#### [Input data]

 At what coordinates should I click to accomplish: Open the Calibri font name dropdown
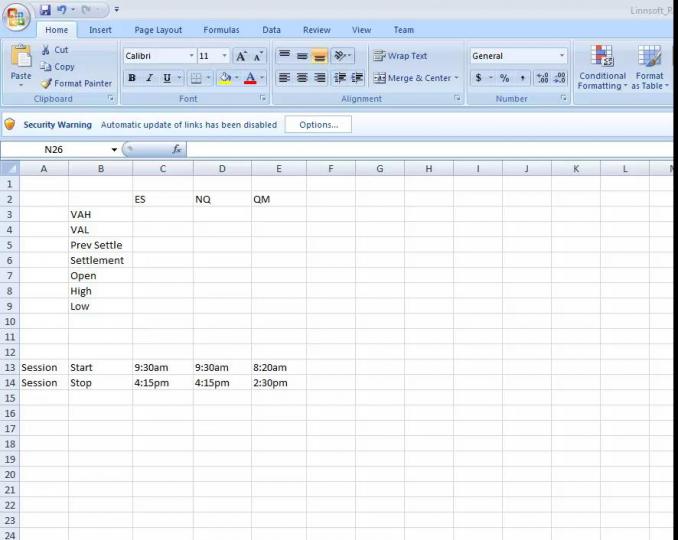(190, 56)
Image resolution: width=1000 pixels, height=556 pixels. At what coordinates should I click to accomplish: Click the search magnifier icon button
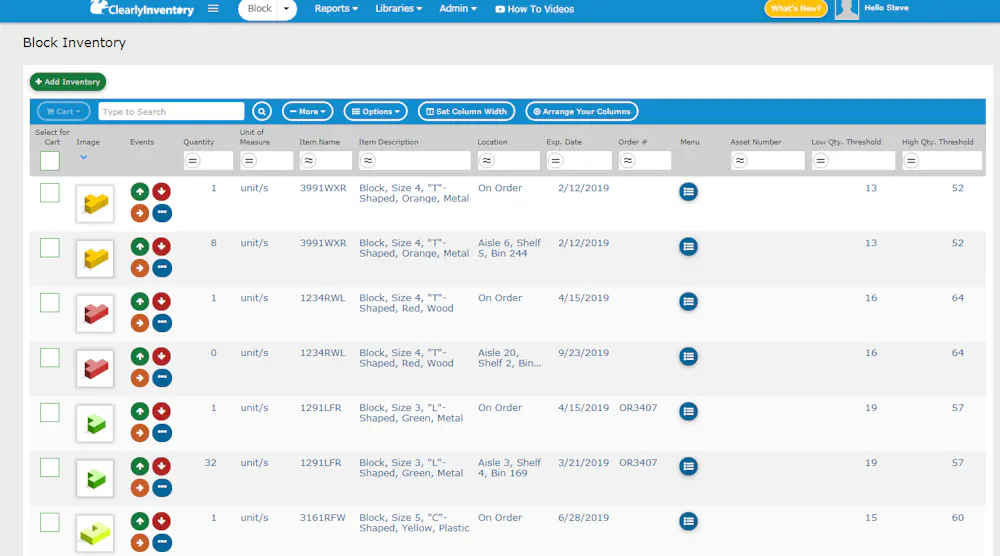pyautogui.click(x=261, y=112)
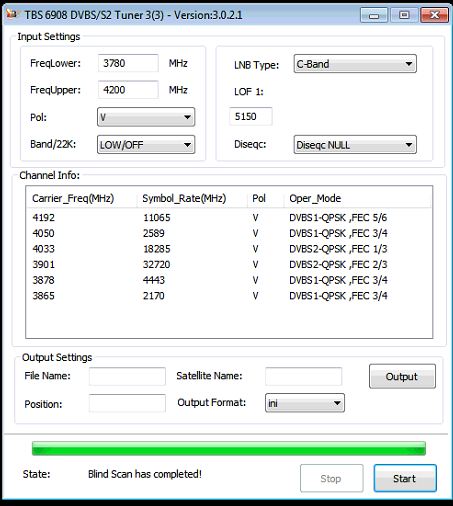
Task: Click the Satellite Name text box
Action: pyautogui.click(x=304, y=376)

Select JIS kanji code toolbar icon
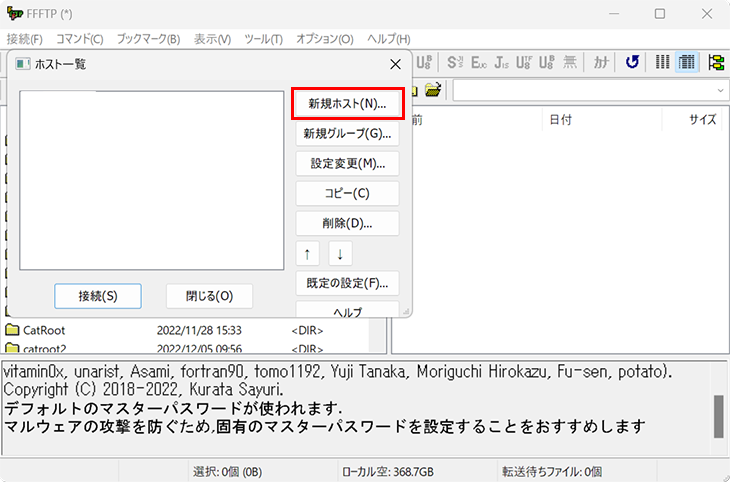[x=501, y=62]
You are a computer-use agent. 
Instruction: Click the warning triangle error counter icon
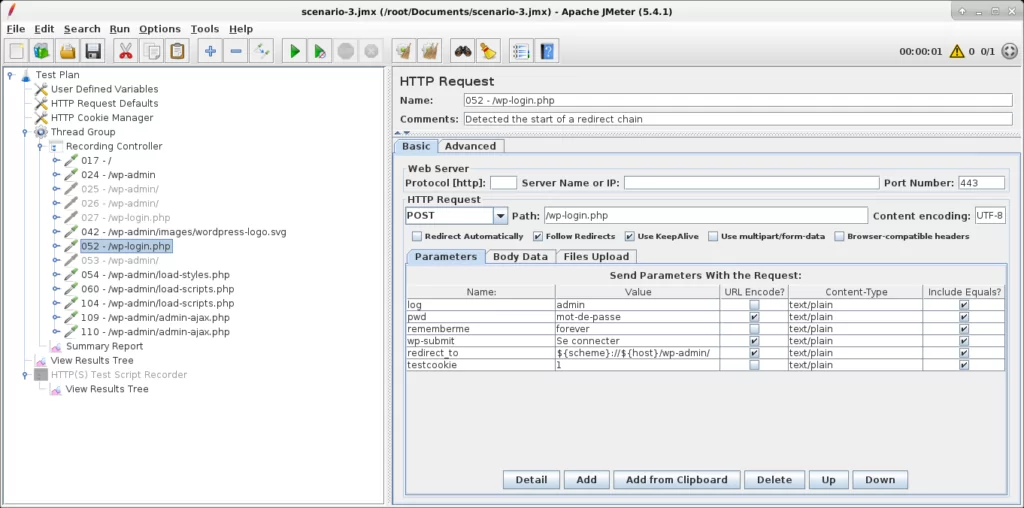click(x=957, y=51)
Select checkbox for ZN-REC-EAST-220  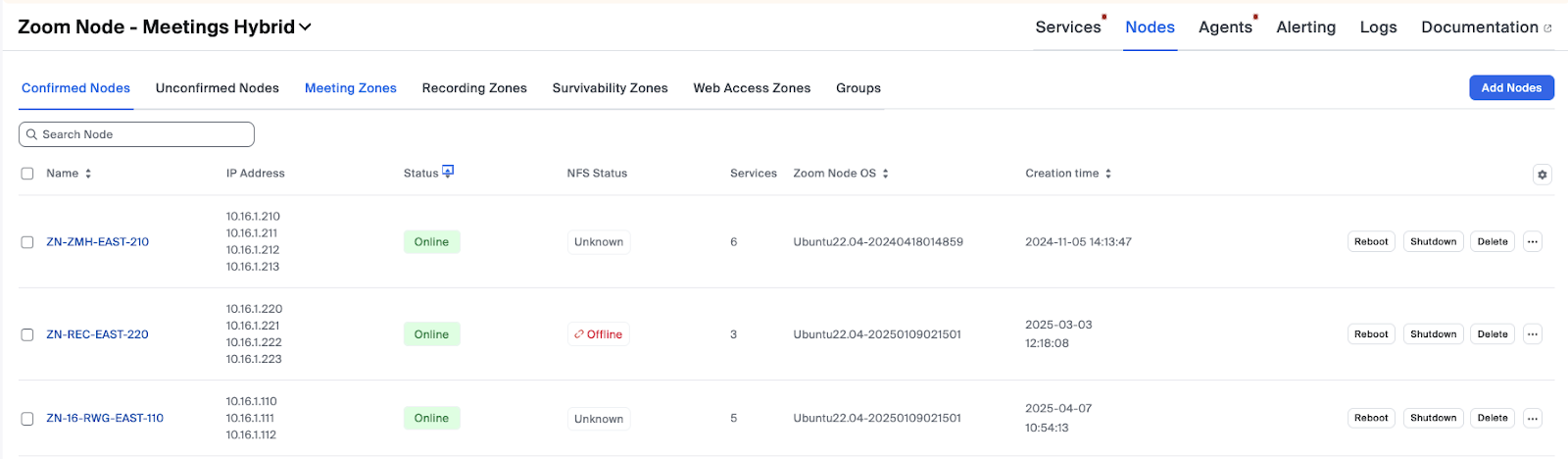pos(27,334)
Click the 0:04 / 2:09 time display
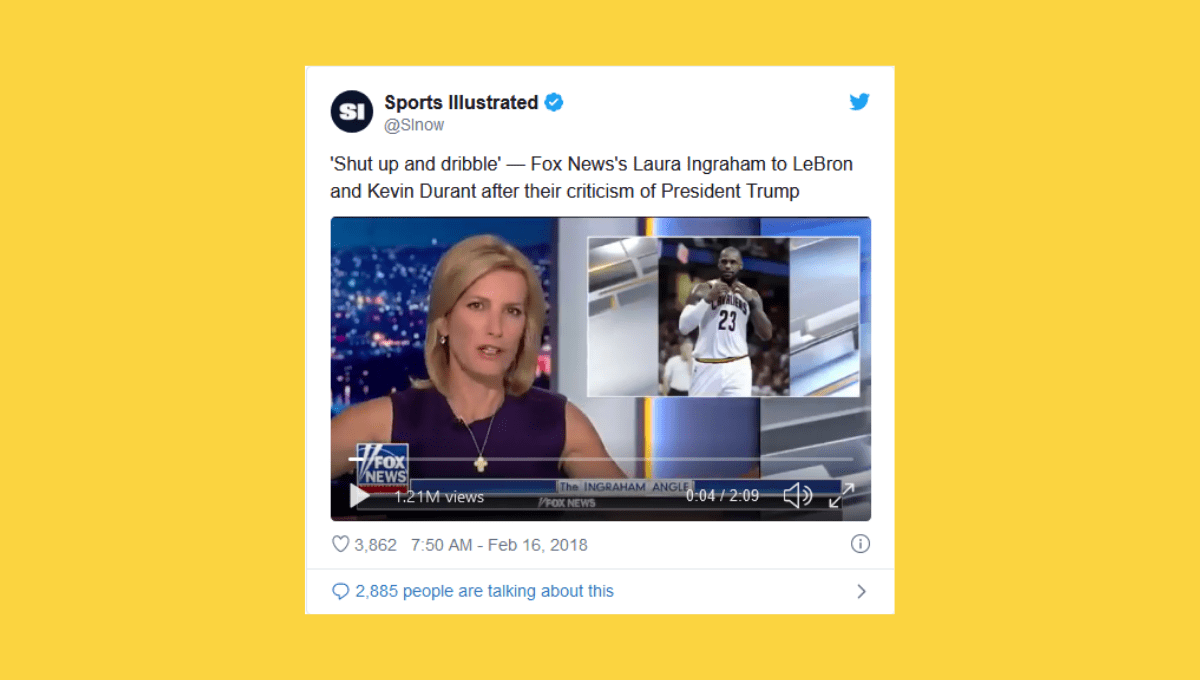 [722, 495]
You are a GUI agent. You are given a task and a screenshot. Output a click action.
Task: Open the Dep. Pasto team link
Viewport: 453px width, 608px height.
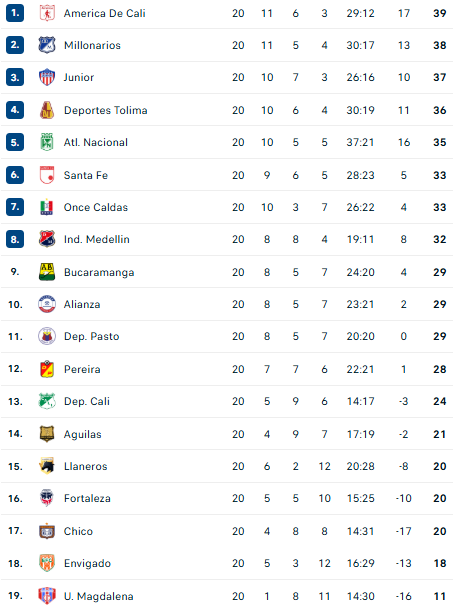pos(92,337)
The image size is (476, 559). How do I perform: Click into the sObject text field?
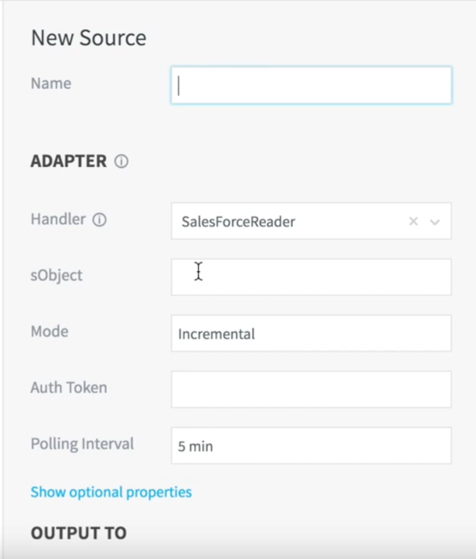click(311, 277)
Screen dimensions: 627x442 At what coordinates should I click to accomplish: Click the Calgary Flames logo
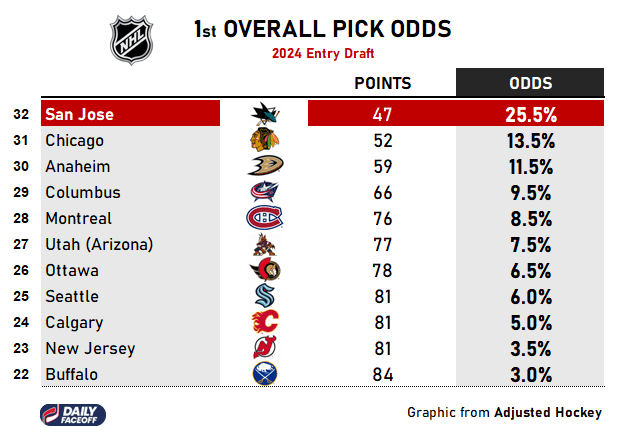(264, 322)
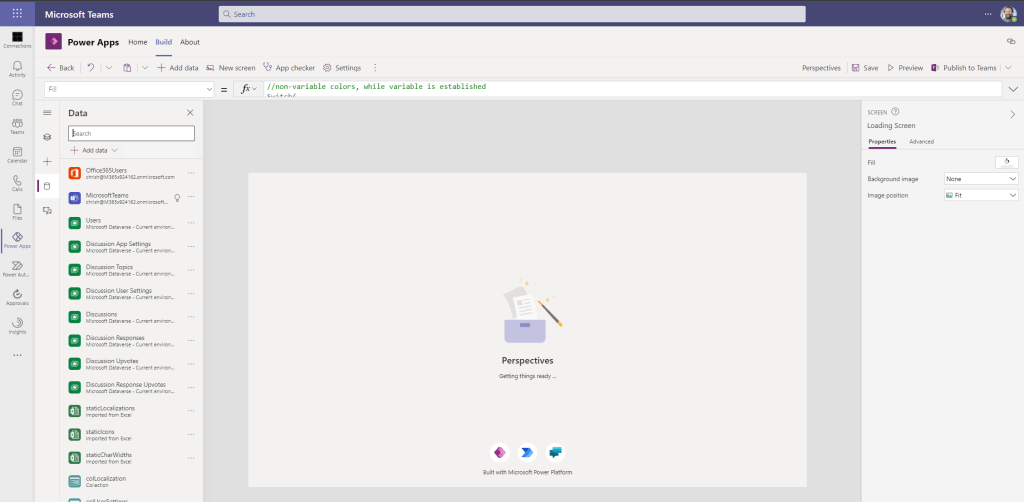Click Publish to Teams button

[963, 68]
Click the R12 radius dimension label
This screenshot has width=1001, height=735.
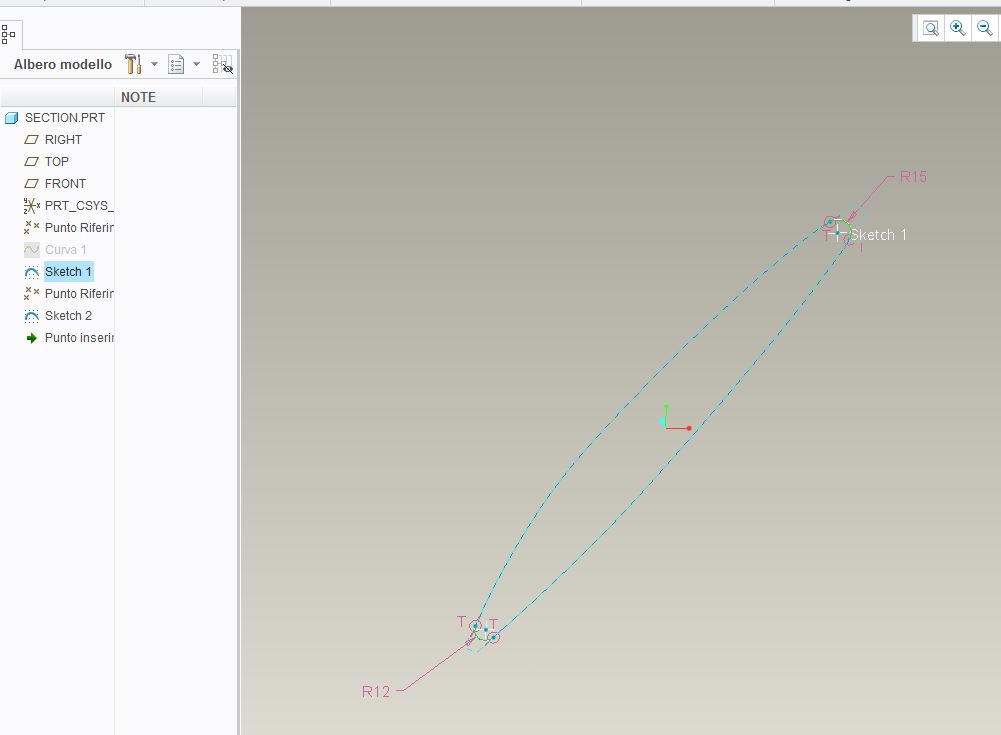376,690
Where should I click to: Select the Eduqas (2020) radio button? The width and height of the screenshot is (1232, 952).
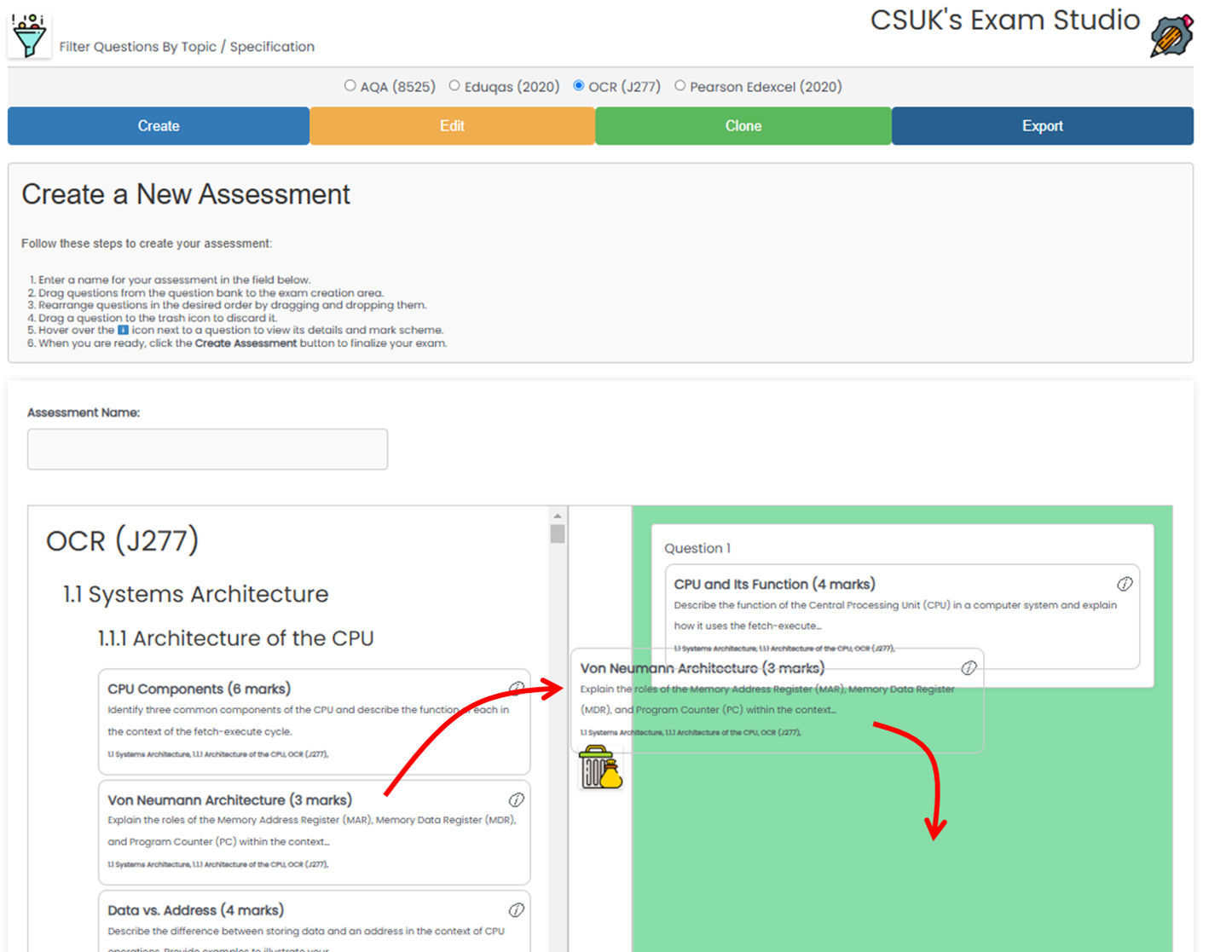pyautogui.click(x=454, y=86)
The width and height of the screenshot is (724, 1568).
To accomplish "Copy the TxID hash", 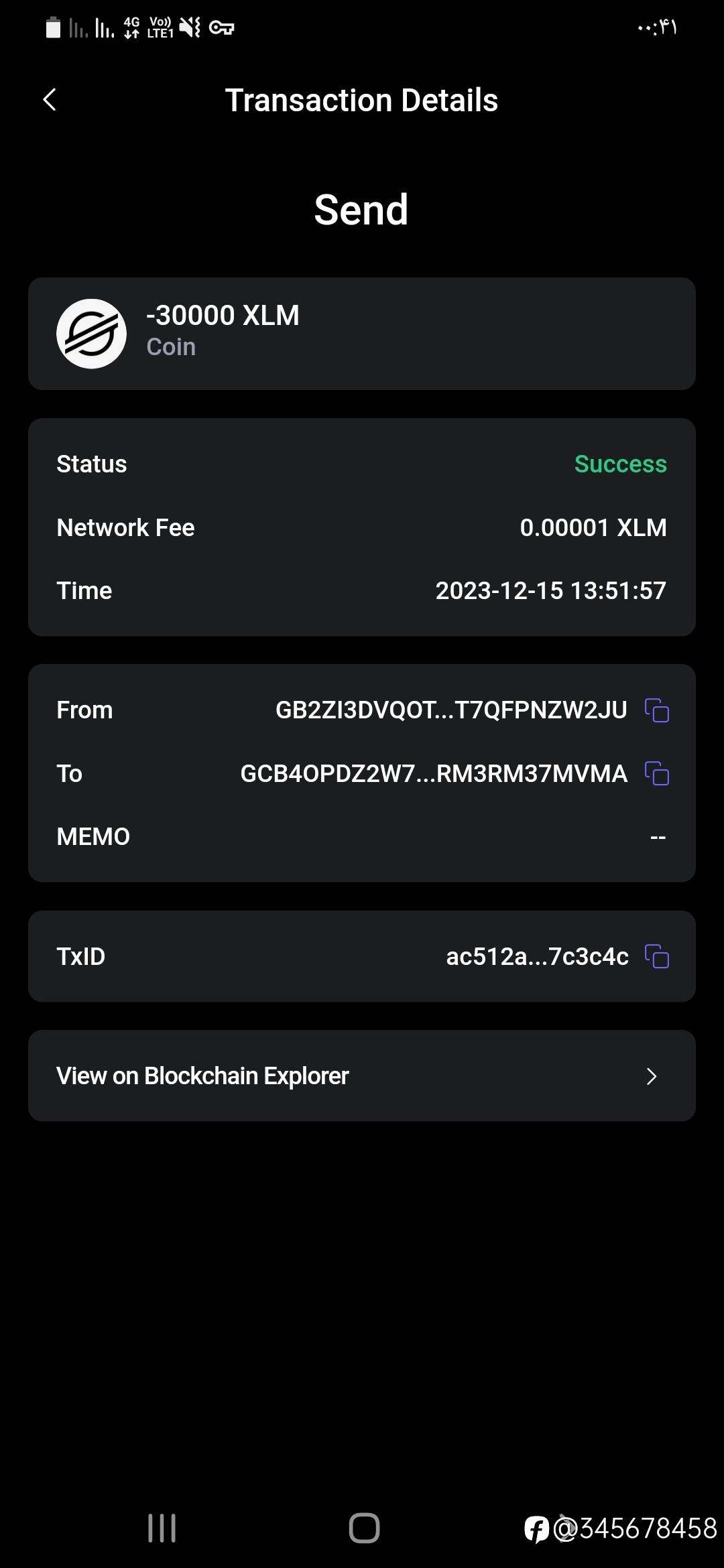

#### [Task statement]
Pull out each line of the listing above that contains the word "coordinates", and reproduce those lines in full.

#### [Output]
 At what coordinates should I click to accomplish: Open the Calibri font name dropdown
Image resolution: width=1000 pixels, height=556 pixels. At what coordinates should I click to accomplish: Click the search magnifier icon button
Screen dimensions: 627x442 At what coordinates should I click to accomplish: Click the Calgary Flames logo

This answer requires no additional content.